There are primary defects of the policy of import substitution. First, the primary beneficiaries of the import substitution process have been the foreign firms who, well placed behind tariff falls, could take advantage of tax and investment incentives. After deducting interest, profit, royalty and management fees, mostly which are remitted abroad, the little that may be left over usually accrues to the wealthy local industrialist with whom foreign companies participate and who provide their administrative and economic cover. Second, the most import substitution has been made possible by the massive and often government subsidized transportation of capital goods and intermediate products by foreign companies. In the case of foreign companies, many of these are purchased from their parent and sister companies abroad, with two immediate results. A third detrimental effect of many of the import substitution strategies was its import in traditional primary product exports. To encourage local manufacturing through the import of cheap capital goods, foreign exchanges rates are often artificially overvalued. The overvaluing of exchange rates results in an increase in the prices of exports and fall in the prices of imports. Finally, import substitution in practice inhibited the industrialization.
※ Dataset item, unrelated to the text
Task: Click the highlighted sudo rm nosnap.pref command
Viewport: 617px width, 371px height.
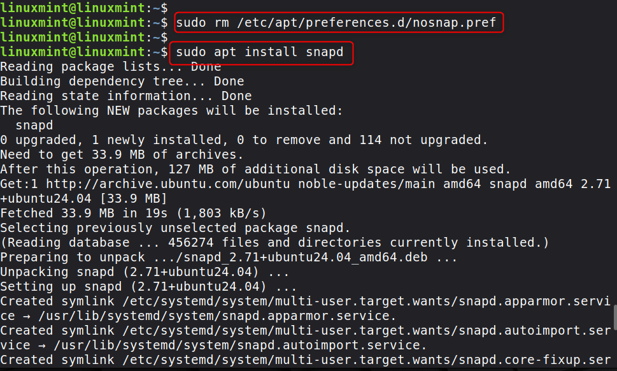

It reduces the competitive power of industries and increases the cost of production of the industries.

The dismissal experience with the shortcomings of import-substitution policies together with empirical research and the policy implications of new theoretical insights pointed to reform of trade policy. Advances in new theoretical insights led to reform of trade policy. Advances in theory and in the capacity to measure the effects of protectionist policies demonstrated just how dismissal the experience was. Especially telling were empirical research studies showing the costs of rent-seeking, high and erratic effective rates of protection, the import bias in effect exchange rates. Rent-seeking activity has no social value. It used time and resources even when legal, and some methods involved corruption, smuggling, and black markets. High effective rates of protection through the escalation of tariff rates on the degree of processing resulted in some cases in negative value added. Although the secure production of import exchanges was profitable in local currency, the value of inputs at world prices exceeded the value of the final product at world prices. The process of import substitution was socially inefficient (Meier, 86)
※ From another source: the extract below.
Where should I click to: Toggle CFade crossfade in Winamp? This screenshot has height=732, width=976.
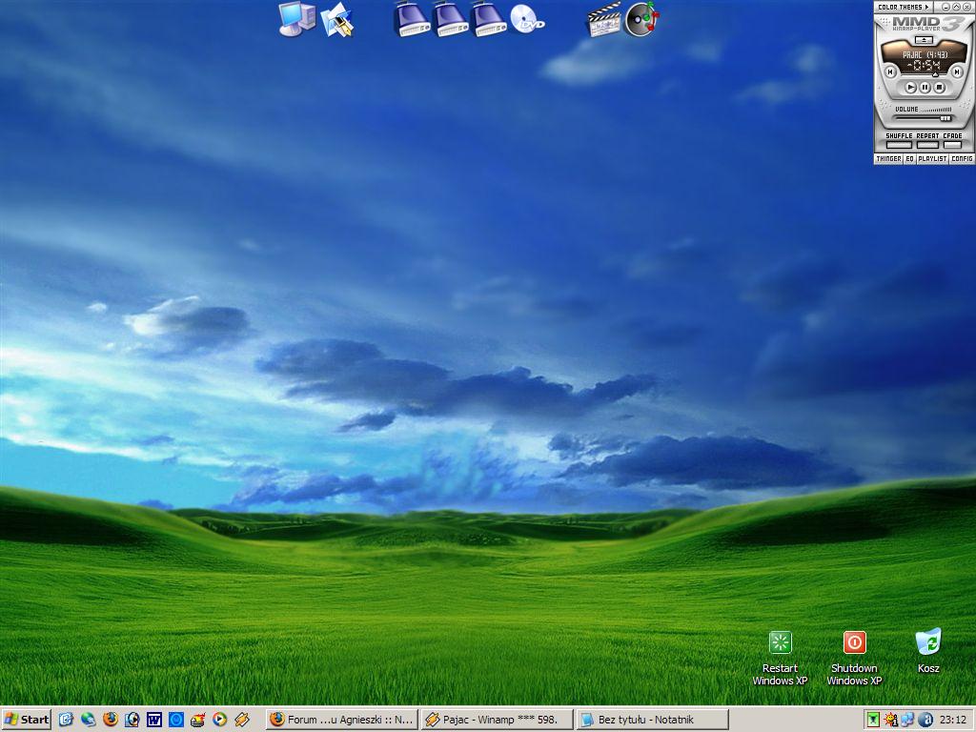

The significant drawbacks with import-substitution strategy include: the huge capital outlays required in setting up local businesses to create import exchanges. The greater lay-off which is likely to be brought about by the capital-intensive worth of the companies that may be set up, and the diseconomies of scale associated with creating industrial units to produce for small and limited local market. Moreover, the high independence of local producers of import alternates on imported money intermediate goods leads to a balance of payment problems. Further, the stability of local suppliers of import substitutes from opposition makes vendors lax and complacent, a condition which usually concludes in gross inadequacy in protected infant industries. Besides, the opportunity cost connected with the concentration of capitals on one industry are very high for an underdeveloped country, in fact, import exchange development can lead to the crushing of other critical sectors of a country's economy if it is pursued to the extreme. (Kyambalesa, 20).
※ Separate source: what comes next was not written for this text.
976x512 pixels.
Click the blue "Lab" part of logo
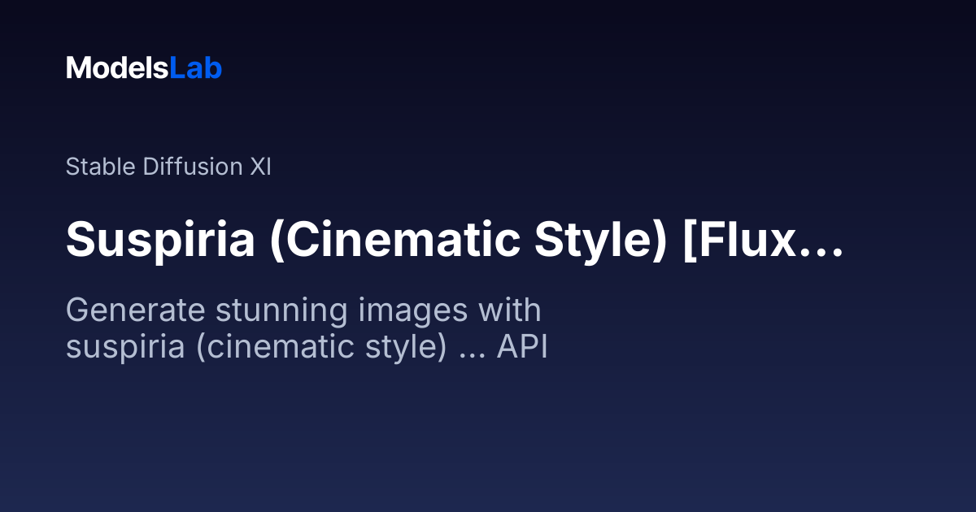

The central tenet of import-substituting industrialization is that industry must grow at a faster rate than the primary sector f the economy. Because industry requires imported raw materials, its rapid growth means that the demand for imported inputs and hence for foreign exchange, will also grow very rapidly. The supply of foreign exchange, however, is provided by the primary sectors, which by design grow more slowly. The divergence in growth rates of the demand and supply of foreign exchange is suitable for a time because industry grows from a much smaller base than the primary sectors and because import substitution generates foreign exchange savings. The time comes, however, when industry's growth rate out rips the ability of the major areas to supply the necessary foreign exchange. At that point, a balance of payments crises arises (Kesselman et al., 107).